"Your attitude should be the same as that of Christ Jesus: Who, being in very nature God, did not consider equality with God something to be grasped, but made himself nothing, taking the very nature of a servant, being made in human likeness. And being found in appearance as a man, he humbled himself and became obedient to death— even death on a cross!"
Philippians 2:5-9
Is there someone in your life who just knows how to get "under your skin"? I have someone like that in my life. My mom had six kids. Child number 2 is a master at pushing buttons. I don't know why I let her get to me, but I do. Usually she says just the right thing (perfectly calculated to boil my blood) and there she blows.... Steam pours from every orifice of my face. My brain turns to mush. My heart races... and my mouth spews forth things which really should not be spewed... it happens every time. The bible talks about doing what we don't want to do... prime example. Given the choice, I would prefer to keep calm and say nothing. Show no sign of irritation and let her wonder why it didn't work.... but alas I am human, and I have not the power to do that on my own...
On my own. That seems to be the key. I have no power to do it on my own. In fact I dont even like the person whom I become when I get like that. The bible says that we can do all things through Him who saves us.... The scripture above tells us that we should have an attitude like Jesus did. That we should be humble. Even when we don't want to be. Even when it hurts. I know that I have become much better at leaving my problems at God's feet. But this morning I realize that I have been picking and choosing what I leave there. So tonight, in the quiet of my apartment. I will lie prone in front of God and ask forgiveness. Ask for guidance. And sit and listen....

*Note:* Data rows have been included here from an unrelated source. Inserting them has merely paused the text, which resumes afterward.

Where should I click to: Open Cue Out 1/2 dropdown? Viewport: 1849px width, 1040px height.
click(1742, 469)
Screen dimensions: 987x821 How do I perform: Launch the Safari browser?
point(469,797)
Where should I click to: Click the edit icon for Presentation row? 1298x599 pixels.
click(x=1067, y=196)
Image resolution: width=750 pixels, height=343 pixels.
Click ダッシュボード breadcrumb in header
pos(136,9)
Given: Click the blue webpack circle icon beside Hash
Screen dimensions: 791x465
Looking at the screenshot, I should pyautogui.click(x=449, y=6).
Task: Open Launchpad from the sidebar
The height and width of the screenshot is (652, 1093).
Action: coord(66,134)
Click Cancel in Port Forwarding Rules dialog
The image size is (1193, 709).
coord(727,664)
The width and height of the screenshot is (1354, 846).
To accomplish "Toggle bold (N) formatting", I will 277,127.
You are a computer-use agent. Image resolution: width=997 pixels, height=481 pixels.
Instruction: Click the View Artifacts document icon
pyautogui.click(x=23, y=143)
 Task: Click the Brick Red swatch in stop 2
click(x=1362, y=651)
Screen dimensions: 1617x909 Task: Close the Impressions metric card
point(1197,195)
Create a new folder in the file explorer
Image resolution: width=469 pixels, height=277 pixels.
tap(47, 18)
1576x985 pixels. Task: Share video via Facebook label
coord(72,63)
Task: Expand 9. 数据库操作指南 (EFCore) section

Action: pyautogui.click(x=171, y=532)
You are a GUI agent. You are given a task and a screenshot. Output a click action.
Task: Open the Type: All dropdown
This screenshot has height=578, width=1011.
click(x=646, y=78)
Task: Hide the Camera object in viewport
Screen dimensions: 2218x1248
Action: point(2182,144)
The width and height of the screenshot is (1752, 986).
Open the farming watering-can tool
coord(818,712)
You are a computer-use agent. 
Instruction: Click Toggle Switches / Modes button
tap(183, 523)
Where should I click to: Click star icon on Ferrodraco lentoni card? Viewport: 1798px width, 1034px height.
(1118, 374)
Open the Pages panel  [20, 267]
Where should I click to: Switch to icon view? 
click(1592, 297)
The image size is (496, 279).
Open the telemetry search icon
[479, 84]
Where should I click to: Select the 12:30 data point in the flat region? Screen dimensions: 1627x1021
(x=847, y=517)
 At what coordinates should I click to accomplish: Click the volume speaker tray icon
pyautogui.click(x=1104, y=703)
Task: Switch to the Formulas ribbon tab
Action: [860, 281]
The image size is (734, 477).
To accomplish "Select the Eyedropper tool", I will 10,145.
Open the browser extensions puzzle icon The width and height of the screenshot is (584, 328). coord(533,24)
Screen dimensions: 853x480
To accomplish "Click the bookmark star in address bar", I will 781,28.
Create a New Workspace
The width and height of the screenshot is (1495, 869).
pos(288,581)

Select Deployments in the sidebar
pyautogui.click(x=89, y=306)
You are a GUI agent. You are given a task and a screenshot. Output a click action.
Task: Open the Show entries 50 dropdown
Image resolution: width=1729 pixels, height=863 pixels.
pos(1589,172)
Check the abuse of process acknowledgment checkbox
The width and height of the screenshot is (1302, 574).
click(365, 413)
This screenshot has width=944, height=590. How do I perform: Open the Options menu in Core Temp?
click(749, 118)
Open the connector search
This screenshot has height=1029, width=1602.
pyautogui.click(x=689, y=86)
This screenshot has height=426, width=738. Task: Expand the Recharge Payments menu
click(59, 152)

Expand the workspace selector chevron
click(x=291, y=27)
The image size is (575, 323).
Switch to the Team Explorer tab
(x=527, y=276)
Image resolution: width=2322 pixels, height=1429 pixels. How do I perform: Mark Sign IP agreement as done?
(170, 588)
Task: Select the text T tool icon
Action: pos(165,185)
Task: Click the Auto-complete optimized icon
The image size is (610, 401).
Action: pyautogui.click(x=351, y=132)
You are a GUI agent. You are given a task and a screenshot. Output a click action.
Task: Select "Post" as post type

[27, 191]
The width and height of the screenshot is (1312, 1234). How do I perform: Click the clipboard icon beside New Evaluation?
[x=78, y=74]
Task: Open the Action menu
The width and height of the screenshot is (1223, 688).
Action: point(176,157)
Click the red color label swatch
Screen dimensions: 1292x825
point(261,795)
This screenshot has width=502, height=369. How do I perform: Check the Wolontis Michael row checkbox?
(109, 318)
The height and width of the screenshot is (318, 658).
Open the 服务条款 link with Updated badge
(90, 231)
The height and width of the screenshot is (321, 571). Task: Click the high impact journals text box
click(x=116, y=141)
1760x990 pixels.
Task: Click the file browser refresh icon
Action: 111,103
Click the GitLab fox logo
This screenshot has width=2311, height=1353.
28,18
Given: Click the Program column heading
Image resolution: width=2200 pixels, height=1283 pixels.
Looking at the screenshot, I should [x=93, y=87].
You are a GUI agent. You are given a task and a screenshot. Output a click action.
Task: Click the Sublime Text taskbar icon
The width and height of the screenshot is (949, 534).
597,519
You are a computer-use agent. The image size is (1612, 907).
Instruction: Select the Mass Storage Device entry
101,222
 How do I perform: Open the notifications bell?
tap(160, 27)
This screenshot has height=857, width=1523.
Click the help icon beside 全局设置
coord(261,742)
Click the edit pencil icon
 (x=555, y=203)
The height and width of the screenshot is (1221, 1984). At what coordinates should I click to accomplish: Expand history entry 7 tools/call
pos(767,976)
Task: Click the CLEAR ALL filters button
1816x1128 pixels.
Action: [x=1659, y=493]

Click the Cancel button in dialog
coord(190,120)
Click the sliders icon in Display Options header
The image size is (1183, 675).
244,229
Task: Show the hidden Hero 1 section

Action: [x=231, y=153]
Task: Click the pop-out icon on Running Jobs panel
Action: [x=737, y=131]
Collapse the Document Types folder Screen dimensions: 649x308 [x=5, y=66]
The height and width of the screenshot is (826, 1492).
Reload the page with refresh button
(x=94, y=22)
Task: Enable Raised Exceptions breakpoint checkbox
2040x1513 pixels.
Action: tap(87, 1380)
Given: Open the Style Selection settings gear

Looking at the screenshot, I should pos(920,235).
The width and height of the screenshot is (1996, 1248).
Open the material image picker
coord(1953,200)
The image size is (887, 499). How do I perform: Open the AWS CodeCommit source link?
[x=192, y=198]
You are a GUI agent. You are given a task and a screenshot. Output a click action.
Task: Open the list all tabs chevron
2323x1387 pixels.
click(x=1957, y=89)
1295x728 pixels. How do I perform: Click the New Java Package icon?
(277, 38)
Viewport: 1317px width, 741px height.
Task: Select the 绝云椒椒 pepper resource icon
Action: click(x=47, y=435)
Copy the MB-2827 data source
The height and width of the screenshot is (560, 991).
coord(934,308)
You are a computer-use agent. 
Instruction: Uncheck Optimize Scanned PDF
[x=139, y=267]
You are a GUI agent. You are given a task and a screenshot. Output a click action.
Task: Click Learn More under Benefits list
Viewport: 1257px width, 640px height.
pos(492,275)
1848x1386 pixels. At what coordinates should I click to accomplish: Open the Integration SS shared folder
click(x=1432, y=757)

Dear Lord, please help me to leave it all at your feet. Help me to not hold on to problems and people who are problems. Please help me to remain calm in the face of someone trying to "push my buttons" by reminding me that You have it handled and I don't need to worry. Once again, I ask that You help me to keep my eyes on You and to take them off of everything else. Please help me to better follow in your footsteps and to keep my mind as Yours was. And please take away the pride that keeps me wanting to defend myself against my sibling. Because in the end it just doesn't matter. Thanks for being there.